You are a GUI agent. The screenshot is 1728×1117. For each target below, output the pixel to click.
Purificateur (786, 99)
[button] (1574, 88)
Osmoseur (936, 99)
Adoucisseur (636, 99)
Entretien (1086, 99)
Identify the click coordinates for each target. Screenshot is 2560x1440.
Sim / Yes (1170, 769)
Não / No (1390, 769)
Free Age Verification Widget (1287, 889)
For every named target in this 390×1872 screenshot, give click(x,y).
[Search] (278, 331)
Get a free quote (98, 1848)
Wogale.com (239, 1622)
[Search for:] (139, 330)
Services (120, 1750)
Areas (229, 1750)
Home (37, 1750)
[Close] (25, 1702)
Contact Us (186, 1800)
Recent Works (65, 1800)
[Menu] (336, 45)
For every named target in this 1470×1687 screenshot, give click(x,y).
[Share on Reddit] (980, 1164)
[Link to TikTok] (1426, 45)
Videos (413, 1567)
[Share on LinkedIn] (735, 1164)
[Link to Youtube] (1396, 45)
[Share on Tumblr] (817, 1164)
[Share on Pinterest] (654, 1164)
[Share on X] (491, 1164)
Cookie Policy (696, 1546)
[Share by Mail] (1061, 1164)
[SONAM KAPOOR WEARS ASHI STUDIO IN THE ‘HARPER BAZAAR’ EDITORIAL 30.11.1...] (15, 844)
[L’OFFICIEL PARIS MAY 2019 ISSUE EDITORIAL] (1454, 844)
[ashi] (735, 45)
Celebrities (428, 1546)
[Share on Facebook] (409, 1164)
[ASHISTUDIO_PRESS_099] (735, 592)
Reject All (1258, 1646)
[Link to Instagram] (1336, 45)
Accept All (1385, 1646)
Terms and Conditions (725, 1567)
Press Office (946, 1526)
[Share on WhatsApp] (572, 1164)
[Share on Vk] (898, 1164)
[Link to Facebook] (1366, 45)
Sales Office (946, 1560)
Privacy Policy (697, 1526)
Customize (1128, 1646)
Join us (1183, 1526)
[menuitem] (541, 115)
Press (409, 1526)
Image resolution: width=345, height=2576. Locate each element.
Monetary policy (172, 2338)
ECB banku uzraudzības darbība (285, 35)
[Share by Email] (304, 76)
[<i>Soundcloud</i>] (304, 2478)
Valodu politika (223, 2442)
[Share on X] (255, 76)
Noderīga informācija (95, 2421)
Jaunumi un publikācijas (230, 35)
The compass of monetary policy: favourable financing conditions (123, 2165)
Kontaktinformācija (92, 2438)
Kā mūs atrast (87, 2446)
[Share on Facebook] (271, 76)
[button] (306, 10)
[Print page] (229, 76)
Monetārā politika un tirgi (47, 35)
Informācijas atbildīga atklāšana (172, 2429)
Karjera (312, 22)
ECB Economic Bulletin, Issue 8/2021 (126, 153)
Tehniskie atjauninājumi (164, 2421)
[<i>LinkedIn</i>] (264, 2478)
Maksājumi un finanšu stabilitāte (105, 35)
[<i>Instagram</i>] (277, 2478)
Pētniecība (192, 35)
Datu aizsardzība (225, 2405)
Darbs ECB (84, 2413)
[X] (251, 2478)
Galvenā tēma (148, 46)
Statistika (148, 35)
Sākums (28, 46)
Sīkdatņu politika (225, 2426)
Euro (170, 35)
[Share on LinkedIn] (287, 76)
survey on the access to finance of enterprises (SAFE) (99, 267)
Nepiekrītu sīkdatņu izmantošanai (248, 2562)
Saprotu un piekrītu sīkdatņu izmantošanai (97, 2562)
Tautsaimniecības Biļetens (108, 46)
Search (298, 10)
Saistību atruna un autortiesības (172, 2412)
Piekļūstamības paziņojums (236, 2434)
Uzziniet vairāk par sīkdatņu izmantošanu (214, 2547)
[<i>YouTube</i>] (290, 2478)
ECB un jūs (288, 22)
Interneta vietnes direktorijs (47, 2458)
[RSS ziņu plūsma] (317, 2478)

(WHAT THE TASK ASKS): With nothing added or dropped, write out every entry.

(OUTPUT BELOW):
You are a GUI agent. The screenshot is 1728×1117. For each target below, output the pixel to click.
Purificateur (786, 99)
[button] (1574, 88)
Osmoseur (936, 99)
Adoucisseur (636, 99)
Entretien (1086, 99)
Identify the click coordinates for each target. Screenshot is 2560x1440.
Sim / Yes (1170, 769)
Não / No (1390, 769)
Free Age Verification Widget (1287, 889)
For every named target in this 390×1872 screenshot, give click(x,y).
[Search] (278, 331)
Get a free quote (98, 1848)
Wogale.com (239, 1622)
[Search for:] (139, 330)
Services (120, 1750)
Areas (229, 1750)
Home (37, 1750)
[Close] (25, 1702)
Contact Us (186, 1800)
Recent Works (65, 1800)
[Menu] (336, 45)
For every named target in this 1470×1687 screenshot, give click(x,y).
[Share on Reddit] (980, 1164)
[Link to TikTok] (1426, 45)
Videos (413, 1567)
[Share on LinkedIn] (735, 1164)
[Link to Youtube] (1396, 45)
[Share on Tumblr] (817, 1164)
[Share on Pinterest] (654, 1164)
[Share on X] (491, 1164)
Cookie Policy (696, 1546)
[Share by Mail] (1061, 1164)
[SONAM KAPOOR WEARS ASHI STUDIO IN THE ‘HARPER BAZAAR’ EDITORIAL 30.11.1...] (15, 844)
[L’OFFICIEL PARIS MAY 2019 ISSUE EDITORIAL] (1454, 844)
[ashi] (735, 45)
Celebrities (428, 1546)
[Share on Facebook] (409, 1164)
[ASHISTUDIO_PRESS_099] (735, 592)
Reject All (1258, 1646)
[Link to Instagram] (1336, 45)
Accept All (1385, 1646)
Terms and Conditions (725, 1567)
Press Office (946, 1526)
[Share on WhatsApp] (572, 1164)
[Share on Vk] (898, 1164)
[Link to Facebook] (1366, 45)
Sales Office (946, 1560)
Privacy Policy (697, 1526)
Customize (1128, 1646)
Join us (1183, 1526)
[menuitem] (541, 115)
Press (409, 1526)
Image resolution: width=345, height=2576. Locate each element.
Monetary policy (172, 2338)
ECB banku uzraudzības darbība (285, 35)
[Share by Email] (304, 76)
[<i>Soundcloud</i>] (304, 2478)
Valodu politika (223, 2442)
[Share on X] (255, 76)
Noderīga informācija (95, 2421)
Jaunumi un publikācijas (230, 35)
The compass of monetary policy: favourable financing conditions (123, 2165)
Kontaktinformācija (92, 2438)
Kā mūs atrast (87, 2446)
[Share on Facebook] (271, 76)
[button] (306, 10)
[Print page] (229, 76)
Monetārā politika un tirgi (47, 35)
Informācijas atbildīga atklāšana (172, 2429)
Karjera (312, 22)
ECB Economic Bulletin, Issue 8/2021 (126, 153)
Tehniskie atjauninājumi (164, 2421)
[<i>LinkedIn</i>] (264, 2478)
Maksājumi un finanšu stabilitāte (105, 35)
[<i>Instagram</i>] (277, 2478)
Pētniecība (192, 35)
Datu aizsardzība (225, 2405)
Darbs ECB (84, 2413)
[X] (251, 2478)
Galvenā tēma (148, 46)
Statistika (148, 35)
Sākums (28, 46)
Sīkdatņu politika (225, 2426)
Euro (170, 35)
[Share on LinkedIn] (287, 76)
survey on the access to finance of enterprises (SAFE) (99, 267)
Nepiekrītu sīkdatņu izmantošanai (248, 2562)
Saprotu un piekrītu sīkdatņu izmantošanai (97, 2562)
Tautsaimniecības Biļetens (108, 46)
Search (298, 10)
Saistību atruna un autortiesības (172, 2412)
Piekļūstamības paziņojums (236, 2434)
Uzziniet vairāk par sīkdatņu izmantošanu (214, 2547)
[<i>YouTube</i>] (290, 2478)
ECB un jūs (288, 22)
Interneta vietnes direktorijs (47, 2458)
[RSS ziņu plūsma] (317, 2478)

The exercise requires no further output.